Business translation: RAG is how you build an AI assistant that knows your business. Feed it your product catalogue, SOPs, or FAQ documents, and it answers questions using your actual information — not general internet knowledge.
Term 13
Fine-Tuning
What it is: Retraining an existing AI model on a smaller, specific dataset so it becomes highly capable in a particular domain or style.
Business translation: Think of it as specialist training on top of a general education. A fine-tuned model for a Malaysian property firm would understand local regulations, property types, and buyer language far better than a general-purpose model.
Term 14
Inference
What it is: The process of the AI generating a response — when it takes your prompt and calculates its output. Every time you send a message and the AI responds, that is inference happening.
Business translation: Inference is what you pay for in API-based AI tools. Each response = one inference event. Understanding this helps you think about AI cost structures if you plan to build AI-powered tools for your business.
Term 15
Parameters
What it is: The internal variables of the model — the millions or billions of numeric values it learned during training that determine how it responds. More parameters generally means a more capable model.
Business translation: When someone says “a 70 billion parameter model,” they mean a very capable — and computationally expensive — AI. You do not need to manage these. But knowing what they refer to helps you evaluate which AI tool is appropriate for which task.
These 15 terms are the foundation of confident AI conversations. You do not need to master them — but knowing what they mean will help you make better tool choices, ask better questions, and avoid common misunderstandings when working with AI consultants or technology partners.
In Article 4, we move into the hidden variables that change your AI results — even when you use the same prompt structure.
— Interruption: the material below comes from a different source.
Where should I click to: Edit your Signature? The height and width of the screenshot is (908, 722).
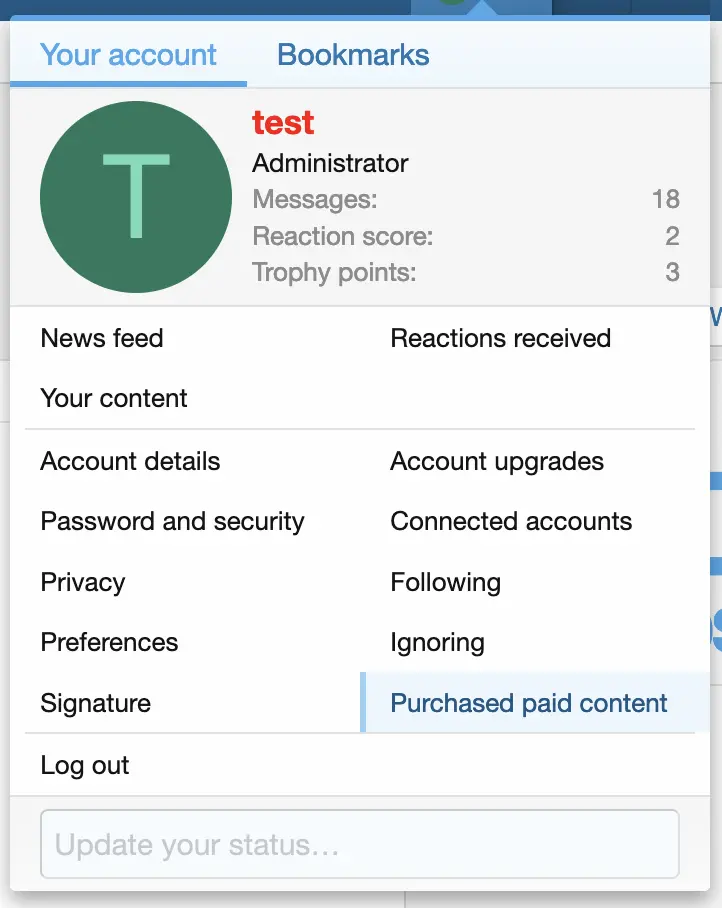95,703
Understanding these separates competent AI users from genuinely skilled ones.
Frequently Asked Questions
What is AI hallucination and how does it affect my business?
AI hallucination is when the AI produces an answer that sounds confident and plausible but is factually wrong. It happens when the prompt lacks enough context, so the AI fills gaps with its best pattern-match rather than verified information. For business use, always verify specific facts, figures, legal details, and statistics that the AI provides.
What is the difference between ChatGPT, Claude, Gemini, and Perplexity?
All four are large language models. ChatGPT (OpenAI) is strong at structured reasoning and creative tasks. Claude (Anthropic) is strong at writing quality and nuanced analysis. Gemini (Google) integrates with Google products and is fast at summarisation. Perplexity specialises in web-sourced, real-time answers with citations. All four respond to the same 4-part prompt formula.
What does ‘context window’ mean and why should business owners care?
The context window is how much information the AI can hold in memory during a single conversation. When the conversation grows beyond this limit, the AI begins to forget earlier parts. For business use, long briefings or documents may need to be broken up and key instructions restated periodically.
What is prompt engineering and is it the same as coding?
Prompt engineering is the skill of writing clear, structured instructions that guide AI tools to produce high-quality outputs. It is not coding — it is a communication skill, closer to writing a good brief than to programming. Any business owner can learn the fundamentals in a short time.
What is RAG and how is it relevant to my business?
RAG stands for Retrieval-Augmented Generation. It is a technique where the AI searches a specific set of documents or a knowledge base before answering a question. For businesses, RAG means you can build AI tools that answer questions using your own internal documents, policies, or product information — not just general internet knowledge.